Go Through Separation Management with You Out of Sight
When it comes to this kind of practice, it is best to have a Wi-Fi-enabled camera set up so you can see if your puppy is showing signs of stress.
- When you're going to leave them, use a consistent indicator cue like “I'll be back”, then take a step out of sight then say “yes” again.
- These indicator cues are important so your puppy will know that they have not been tricked and they are assured that you'll be coming back
- Return and toss them their favorite treat
- Start to build duration with you out of sight
Frequently Asked Questions
Do puppies grow out of separation anxiety?
Unfortunately, dogs that are suffering from moderate to severe separation anxiety do not outgrow it.
This is because this condition has nothing to do with age. However, very mild separation anxiety can improve over time.
Separation anxiety will not improve on its own. Dogs that suffer from this condition need intervention and proper treatment. If left untreated, the anxiety usually becomes worse.
With proper medication and behavioral therapy, you can provide relief to your dog.
What dog breeds have separation anxiety?
If you're still on the fence about adopting a dog, here are a few dog breeds that are most likely to suffer from separation anxiety.
However, keep in mind that any other dog breed can still suffer from this condition due to traumatic events.
According to Furbo's research, here are the top 10 dog breeds that are prone to separation anxiety.
- Labrador Retriever
- Border Collie
- Cavalier King Charles Spaniel
- Jack Russell Terrier
- German Shepherd
- Australian Shepherd
- Bichon Frise
- German Shorthaired Pointer
- Toy Poodle
Is it best to ignore a crying puppy?
On the first nights of having your new puppy, they might cry a lot. Ignoring them at night won't help them build confidence.
It can also make things worse. Puppies should be taught how to be independent slowly. It is never recommended to ignore new puppies crying at night since they may need to use the toilet.

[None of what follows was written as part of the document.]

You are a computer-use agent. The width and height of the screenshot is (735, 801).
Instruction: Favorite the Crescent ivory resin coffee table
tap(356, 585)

How To Deal With Puppy Separation Anxiety Summary
When you finally bring your new puppy to its new home, it may take a while for them to settle in. It can also develop puppy anxiety.
Separation anxiety in dogs is not a malicious or harmful condition. It is simply a coping behavior in dogs caused by a separation trauma.
Separation anxiety is a stress response that happens when they are separated from their close family member even for a short period.
So if you've just adopted a puppy, your puppy is now searching for their mother and siblings. Your home is now an unfamiliar territory for them. This can cause stress and discomfort for puppies.
Fortunately, there are plenty of ways how to deal with puppy separation anxiety. These tips can go from remaining calm to teaching your pup how to be alone.